Top of Source document

One of the ACORNS Nurses will phone you and check that your child is improving and that you feel confident monitoring and caring for them. This call may show as ‘Private Number’. It will then be followed up with either a further phone call or a video consultation. This decision will depend on the concerns of both the nurse and yourself. For children living in the Brighton & Hove area, we are able to visit you and your child at home to assess them further if required, or depending on their diagnosis. For families living outside of this area we will continue to support you with telephone and video calls.
How can I help my child at home?
Please follow the verbal and written advice that you have been given. This advice will help you look for signs that may indicate that your child’s illness is getting worse. It will also guide you with helpful things that you can do to speed up your child’s recovery, such as making sure they are drinking enough fluids, taking their prescribed medicines or inhalers, and resting at home with you.
What should I do if my child’s illness worsens or I am worried?
Please make contact with the ACORNS nurse if you are concerned about a possible deterioration in your child, such as but not only, if they seem worse to you, or become sleepy, floppy or develop a rash that doesn’t go away with pressure, or if they are finding it hard to breathe.
Please be aware that ACORNS do not provide an Emergency Service.
If you are concerned, please do not wait until the ACORNS nurse calls you.
- In an emergency dial 999
- Call the ACORNS from 8am to 8pm (8am to 6pm on weekends and Bank Holidays)
- After 8pm phone NHS 111
The written information we gave you for your child’s illness or problem tells you what signs to look out for in your child that may indicate deterioration. If either you or the nurses have concerns about how your child is recovering, you may need to re-attend the Children’s Emergency Department where they will be reassessed. Please see ‘Useful Numbers’ overleaf.
How long will the ACORNS team be looking after my child?
Over the next 12-48hrs, the ACORNS will keep in contact with you at home by either phone or video. Once your child is getting better, they will be discharged from ACORNS into the care of their GP. Following discharge, any further health advice, assessments, or care should be sought from your health visitor, GP, NHS 111 or in an emergency, your nearest Emergency Department.
What else can I do for my child at home?
The following may help your child feel more comfortable.

Bottom of Source document
Top of Information shown

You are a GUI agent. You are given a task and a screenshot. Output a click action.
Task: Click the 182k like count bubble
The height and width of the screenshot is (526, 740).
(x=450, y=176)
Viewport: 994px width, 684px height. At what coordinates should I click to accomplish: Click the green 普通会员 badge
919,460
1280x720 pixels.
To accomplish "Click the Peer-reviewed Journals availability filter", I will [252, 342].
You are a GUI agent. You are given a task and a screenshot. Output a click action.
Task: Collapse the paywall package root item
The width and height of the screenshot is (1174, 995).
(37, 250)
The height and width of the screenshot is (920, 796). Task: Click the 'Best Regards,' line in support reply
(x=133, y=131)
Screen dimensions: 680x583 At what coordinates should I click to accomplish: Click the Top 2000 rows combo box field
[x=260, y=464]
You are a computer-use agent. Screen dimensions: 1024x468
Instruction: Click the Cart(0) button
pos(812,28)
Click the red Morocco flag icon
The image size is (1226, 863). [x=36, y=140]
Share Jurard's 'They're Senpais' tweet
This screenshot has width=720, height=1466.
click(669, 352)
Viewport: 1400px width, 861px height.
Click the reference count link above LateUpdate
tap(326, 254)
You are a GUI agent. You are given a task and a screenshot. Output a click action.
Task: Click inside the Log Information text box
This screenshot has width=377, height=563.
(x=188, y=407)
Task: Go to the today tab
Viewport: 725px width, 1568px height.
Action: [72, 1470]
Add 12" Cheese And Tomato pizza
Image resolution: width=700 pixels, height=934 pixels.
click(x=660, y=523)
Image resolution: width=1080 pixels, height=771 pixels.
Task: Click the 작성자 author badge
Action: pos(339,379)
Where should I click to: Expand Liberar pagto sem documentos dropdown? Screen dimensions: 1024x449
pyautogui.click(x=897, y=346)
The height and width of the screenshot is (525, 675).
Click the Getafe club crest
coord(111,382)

Bottom of Information shown

Pick up the text on ACORNS nurse care for children at home after its final sentence, "The following may help your child feel more comfortable."

- Keep the room airy without being draughty
- Ensure they have plenty to drink. For the first day or so don’t worry about not wanting to eat. Try tempting them with tasty bits of food and encouraging them to have nutritious drinks like milk
- Try to give your child time for quiet games, stories, company and comfort. Unwell children get very tired and need plenty of rest
- Encourage your child to doze off when they need to, perhaps with a story read by you, audiobook or CD
Coronavirus in Children
Children can get coronavirus (COVID-19), but they seem to get it less often than adults and it’s usually less serious.
The main symptoms of coronavirus are:
A high temperature;
A new, continuous cough – this means coughing a lot, for more than an hour, or 3 or more coughing episodes in 24 hours;
A loss or change to sense of smell or taste this means they cannot smell or taste anything, or things smell or taste different to normal.
Get advice from NHS 111 if you’re worried about your child or not sure what to do. For children aged 5 years or over – use the NHS 111 online coronavirus service. For children under 5 years – call 111.
Brighton walk-in centre / GP service 0300 130 3333
7b days a week including bank holidays 8:00 am to 8:00 pm
For Out of Hours GP Service ring
NHS 111 or online
Royal Alexandra Children’s Hospital
ACORNS: based at the Children’s Emergency Department at ‘the Alex’
01273 696955 Ext. 62430
Monday to Friday 8:00 am to 8:00 pm
Weekends 8:00 am to 6:00 pm
Bank holidays 8:00 am to 6:00 pm
In cases of emergency dial 999 for an ambulance.
This leaflet is intended for patients receiving care in Brighton & Hove or Haywards Heath.
The information in this leaflet is for guidance purposes only and is in no way intended to replace professional clinical advice by a qualified practitioner.